Guinée-Bissau : Crise au sommet de l’Etat
En mars 2009, un double assassinat intervenait en Guinée-Bissau emportant le président de la République et le chef d’Etat major des armées. Aujourd’hui, la Commission nationale d’enquête s’apprête à rendre ses conclusions qui, selon le président Malam Bacai Sanha, éclaboussent des hautes personnalités politiques. Une situation lourde de danger pour le pays, explique Mamadou Aliou Diallo.
Plus de seize mois après l’assassinat du président Joao Bernardo Nino Vieira, le 2 mars 2009, la tension couve de nouveau en Guinée-Bissau. A l’origine, la récente déclaration, du président Malam Bacai Sanha, dans l’hebdomadaire Jeune Afrique, faisant état de l’implication des hautes personnalités politiques dans le double meurtre de l’ancien chef de l’Etat et de son chef d’état-major général de l’armée, le général Batista Tagmé Na Waie. Il se baserait sur le rapport préliminaire de la Commission nationale d’enquête mise en place, au lendemain de ces assassinats, par le gouvernement, pour faire la lumière sur cette ténébreuse affaire.
Malgré les multiples entraves créées à différents niveaux par les assassins et leurs commanditaires, pour empêcher la manifestation de la vérité, la commission d’enquête s’apprête à rendre ses conclusions. Celles-ci pourraient, si l’on en croit le président Sanha, éclabousser des hautes personnalités politiques dont il s’est abstenu de citer les noms. Mais, le Premier ministre, Carlos Gomis junior, qui se serait senti visé par une telle déclaration et aurait accusé le chef de l’Etat bissau-guinéen d’implication dans le trafic de drogue.
Cette guéguerre entre les deux têtes de l’exécutif qui, faut-il le rappeler, appartiennent, tous les deux, au Parti africain de l’indépendance de la Guinée et du Cap vert (Paigc au pouvoir) est perçue par nombre d’observateurs comme une menace sérieuse pour la paix et la stabilité dans ce pays où le culte de l’intolérance est érigé en règle.
Ces échanges de propos acerbes par médias interposés pourrait en effet, déboucher sur un conflit ouvert au sommet de l’Etat. Ce qui risque ainsi de plonger la Guinée-Bissau dans un nouveau spiral de violence à l’image de ce qui s’était passé pendant la mutinerie d’une partie de l’armée en juin 1998. Un conflit avait alors éclaté à la suite des accusations de trafic d’armes à destination de la Casamance, portées contre l’ancien chef d’Etat-major général des forces armées, le général Ansumane Mané, par le président Nino Vieira. Le général Mané avait été blanchi en 1999 par une commission d’enquête parlementaire.

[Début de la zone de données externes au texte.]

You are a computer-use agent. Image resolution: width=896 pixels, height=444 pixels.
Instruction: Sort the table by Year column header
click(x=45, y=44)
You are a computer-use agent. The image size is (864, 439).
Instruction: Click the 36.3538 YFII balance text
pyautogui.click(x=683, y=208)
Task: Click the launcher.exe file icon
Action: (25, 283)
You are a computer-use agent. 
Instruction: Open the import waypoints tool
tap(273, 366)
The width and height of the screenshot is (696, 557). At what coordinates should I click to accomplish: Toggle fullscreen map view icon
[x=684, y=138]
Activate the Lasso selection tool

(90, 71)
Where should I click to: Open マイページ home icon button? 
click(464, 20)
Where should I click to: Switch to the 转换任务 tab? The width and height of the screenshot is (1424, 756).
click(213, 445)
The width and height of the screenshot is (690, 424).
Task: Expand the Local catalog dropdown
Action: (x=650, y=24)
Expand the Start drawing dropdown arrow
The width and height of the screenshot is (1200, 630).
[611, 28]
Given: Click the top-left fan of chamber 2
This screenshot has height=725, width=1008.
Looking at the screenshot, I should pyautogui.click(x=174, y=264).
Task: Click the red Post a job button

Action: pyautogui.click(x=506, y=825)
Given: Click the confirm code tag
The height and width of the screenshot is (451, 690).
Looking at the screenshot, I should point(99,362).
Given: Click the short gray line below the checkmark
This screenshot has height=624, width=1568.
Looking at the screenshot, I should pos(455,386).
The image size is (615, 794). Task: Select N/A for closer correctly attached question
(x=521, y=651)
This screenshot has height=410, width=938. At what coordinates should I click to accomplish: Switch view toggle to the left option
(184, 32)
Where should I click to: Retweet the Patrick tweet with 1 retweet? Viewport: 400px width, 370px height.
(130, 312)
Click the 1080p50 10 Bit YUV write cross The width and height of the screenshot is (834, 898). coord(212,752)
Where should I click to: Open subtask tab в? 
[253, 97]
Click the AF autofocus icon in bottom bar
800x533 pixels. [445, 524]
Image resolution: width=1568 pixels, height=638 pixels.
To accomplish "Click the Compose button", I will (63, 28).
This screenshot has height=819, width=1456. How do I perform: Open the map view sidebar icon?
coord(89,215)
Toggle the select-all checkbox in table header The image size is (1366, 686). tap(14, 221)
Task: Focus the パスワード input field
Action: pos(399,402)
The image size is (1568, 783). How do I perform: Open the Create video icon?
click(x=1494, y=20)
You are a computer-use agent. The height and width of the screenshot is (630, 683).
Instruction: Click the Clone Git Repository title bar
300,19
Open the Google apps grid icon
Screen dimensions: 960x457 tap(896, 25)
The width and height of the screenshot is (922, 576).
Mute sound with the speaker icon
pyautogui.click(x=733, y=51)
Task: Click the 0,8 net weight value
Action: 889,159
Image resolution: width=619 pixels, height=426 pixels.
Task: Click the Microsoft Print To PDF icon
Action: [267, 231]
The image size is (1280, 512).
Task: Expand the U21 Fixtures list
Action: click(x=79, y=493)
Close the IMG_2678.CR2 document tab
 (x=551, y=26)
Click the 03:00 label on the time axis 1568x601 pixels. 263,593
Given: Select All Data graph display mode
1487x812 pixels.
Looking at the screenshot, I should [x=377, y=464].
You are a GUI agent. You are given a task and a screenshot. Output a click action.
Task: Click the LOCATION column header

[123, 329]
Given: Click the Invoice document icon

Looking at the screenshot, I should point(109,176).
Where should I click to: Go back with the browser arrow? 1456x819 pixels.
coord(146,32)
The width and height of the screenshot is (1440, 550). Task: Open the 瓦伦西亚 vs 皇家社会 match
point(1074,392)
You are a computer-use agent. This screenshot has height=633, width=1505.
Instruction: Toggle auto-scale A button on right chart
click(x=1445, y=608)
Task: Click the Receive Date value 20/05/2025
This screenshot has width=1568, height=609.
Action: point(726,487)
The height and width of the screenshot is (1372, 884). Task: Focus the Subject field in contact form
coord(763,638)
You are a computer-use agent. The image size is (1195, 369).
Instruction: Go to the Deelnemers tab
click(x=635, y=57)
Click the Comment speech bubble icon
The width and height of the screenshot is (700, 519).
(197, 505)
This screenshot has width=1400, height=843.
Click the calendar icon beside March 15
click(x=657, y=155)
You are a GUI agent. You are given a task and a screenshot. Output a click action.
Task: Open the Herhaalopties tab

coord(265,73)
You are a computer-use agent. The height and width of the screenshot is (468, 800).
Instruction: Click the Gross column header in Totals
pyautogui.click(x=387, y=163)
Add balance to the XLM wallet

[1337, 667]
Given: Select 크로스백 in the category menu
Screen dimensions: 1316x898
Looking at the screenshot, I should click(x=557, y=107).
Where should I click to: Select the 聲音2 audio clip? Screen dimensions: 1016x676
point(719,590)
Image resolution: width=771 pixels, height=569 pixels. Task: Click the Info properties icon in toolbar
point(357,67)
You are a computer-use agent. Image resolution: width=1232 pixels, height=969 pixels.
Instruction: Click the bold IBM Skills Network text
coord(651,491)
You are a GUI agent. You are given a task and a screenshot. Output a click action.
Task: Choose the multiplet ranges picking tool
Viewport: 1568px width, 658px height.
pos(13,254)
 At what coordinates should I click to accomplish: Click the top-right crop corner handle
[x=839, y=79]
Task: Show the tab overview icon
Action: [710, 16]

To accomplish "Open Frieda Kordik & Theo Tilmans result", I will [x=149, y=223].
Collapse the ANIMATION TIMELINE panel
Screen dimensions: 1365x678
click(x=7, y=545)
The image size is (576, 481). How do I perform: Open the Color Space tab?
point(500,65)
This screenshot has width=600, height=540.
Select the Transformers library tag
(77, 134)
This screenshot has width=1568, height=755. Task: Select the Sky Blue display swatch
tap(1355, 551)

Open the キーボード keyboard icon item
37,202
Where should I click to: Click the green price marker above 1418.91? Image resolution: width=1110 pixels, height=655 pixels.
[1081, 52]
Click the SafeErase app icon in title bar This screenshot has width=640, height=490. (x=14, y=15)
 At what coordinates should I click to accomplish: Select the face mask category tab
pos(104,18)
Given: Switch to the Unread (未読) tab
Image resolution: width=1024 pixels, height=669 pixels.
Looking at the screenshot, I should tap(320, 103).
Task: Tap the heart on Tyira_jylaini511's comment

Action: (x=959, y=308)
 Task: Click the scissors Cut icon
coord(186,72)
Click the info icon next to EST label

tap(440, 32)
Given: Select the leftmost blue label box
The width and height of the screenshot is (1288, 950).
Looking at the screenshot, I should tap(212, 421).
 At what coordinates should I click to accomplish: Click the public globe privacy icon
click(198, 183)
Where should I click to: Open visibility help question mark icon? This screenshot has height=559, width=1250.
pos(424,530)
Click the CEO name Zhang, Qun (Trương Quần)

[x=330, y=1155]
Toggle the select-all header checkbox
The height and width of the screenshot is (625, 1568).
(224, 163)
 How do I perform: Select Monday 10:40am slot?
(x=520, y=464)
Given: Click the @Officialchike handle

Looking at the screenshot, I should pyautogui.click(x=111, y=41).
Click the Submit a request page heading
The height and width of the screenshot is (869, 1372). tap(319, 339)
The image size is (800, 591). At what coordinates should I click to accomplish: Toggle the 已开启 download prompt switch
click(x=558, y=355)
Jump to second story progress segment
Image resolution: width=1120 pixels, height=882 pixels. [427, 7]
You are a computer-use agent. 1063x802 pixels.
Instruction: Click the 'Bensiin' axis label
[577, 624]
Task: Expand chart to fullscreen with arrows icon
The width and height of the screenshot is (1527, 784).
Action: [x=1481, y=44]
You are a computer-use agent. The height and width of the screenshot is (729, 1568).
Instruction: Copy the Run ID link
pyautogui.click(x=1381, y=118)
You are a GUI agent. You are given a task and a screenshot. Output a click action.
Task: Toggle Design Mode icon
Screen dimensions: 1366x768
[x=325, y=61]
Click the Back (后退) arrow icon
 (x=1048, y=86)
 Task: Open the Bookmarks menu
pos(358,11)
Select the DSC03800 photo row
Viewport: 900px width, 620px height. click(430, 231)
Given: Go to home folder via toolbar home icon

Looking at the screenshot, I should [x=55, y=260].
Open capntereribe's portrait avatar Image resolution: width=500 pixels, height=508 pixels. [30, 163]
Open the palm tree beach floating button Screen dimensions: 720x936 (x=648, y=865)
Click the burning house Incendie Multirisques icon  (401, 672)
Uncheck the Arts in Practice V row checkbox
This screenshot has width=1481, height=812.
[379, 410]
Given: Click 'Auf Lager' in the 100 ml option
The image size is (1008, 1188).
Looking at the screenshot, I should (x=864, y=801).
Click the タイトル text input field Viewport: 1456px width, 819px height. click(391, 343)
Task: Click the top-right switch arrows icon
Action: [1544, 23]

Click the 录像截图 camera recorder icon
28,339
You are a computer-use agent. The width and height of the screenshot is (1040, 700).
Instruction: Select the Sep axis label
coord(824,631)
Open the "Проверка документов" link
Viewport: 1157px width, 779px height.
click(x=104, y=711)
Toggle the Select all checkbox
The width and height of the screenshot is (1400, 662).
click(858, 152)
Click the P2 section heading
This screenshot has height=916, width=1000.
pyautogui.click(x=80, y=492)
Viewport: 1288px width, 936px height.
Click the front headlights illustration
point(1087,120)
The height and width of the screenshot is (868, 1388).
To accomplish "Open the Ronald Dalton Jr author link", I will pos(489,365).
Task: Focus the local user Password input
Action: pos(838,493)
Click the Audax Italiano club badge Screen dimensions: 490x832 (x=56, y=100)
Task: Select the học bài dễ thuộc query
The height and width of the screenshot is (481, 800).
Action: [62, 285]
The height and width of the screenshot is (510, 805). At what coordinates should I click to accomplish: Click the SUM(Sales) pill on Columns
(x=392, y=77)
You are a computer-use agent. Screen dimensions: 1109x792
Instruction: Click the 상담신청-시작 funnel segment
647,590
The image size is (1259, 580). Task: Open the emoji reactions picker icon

Tous les ingrédients d’un cocktail explosif semblent aujourd’hui réunis pour faire de la Guinée-Bissau une nouvelle poudrière. Et comme un malheur ne vient jamais seul, cette crise au sommet de l’Etat vient se greffer à un lourd contentieux qui oppose deux groupes rivaux au sein de l’armée. Il y a, d’un côté, les partisans de l’actuel chef d’Etat-major général des forces armée, le général Antonio Indjai et de l’autre, les proches de son prédécesseur, le général José Zamora Induta. Ce dernier avait succédé, en 2009, au général Tagmé Na Waie avant d’être arrêté, le 1er avril dernier, avec le chef des renseignements militaires, le Colonel Samba Djalo, et incarcérés dans des conditions inhumaines à la caserne de Mansoa, une petite ville située à une soixantaine de Km à l’est de Bissau.
D’aucuns pensent que le général Tagmé Na Waie a été assassiné à cause de son implication dans la lutte contre les narcotrafiquants notamment dans l’armée. Il avait, par exemple, accusé le chef d’Etat-major de la marine, le contre-amiral Americo Bubo Na Tchut, d’implication dans le trafic de drogue et la tentative de putsch contre le défunt président Nino Vieira, en août 2008. Au lieu d’affronter la justice de son pays pour laver son honneur, Bubo Na Tchut avait préféré, à l’époque, s’enfuir en Gambie avant de rentrer au bercail au mois de décembre dernier, pour se réfugier aussitôt dans les locaux des Nations unies à Bissau. Il n’en est sorti que le jour de l’arrestation du général Induta. Jugé le 13 mai dernier par la justice militaire, il a été blanchi des faits qui lui sont reprochés. Mais l’Administration Obama ne semble guère convaincue de son innocence et a décidé de saisir ses avoirs aux Etats-Unis comme l’autorise la loi américaine.
* Mamadou Aliou Diallo est un ancien correspondant d’une agence panafricaine en Guinée-Bissau.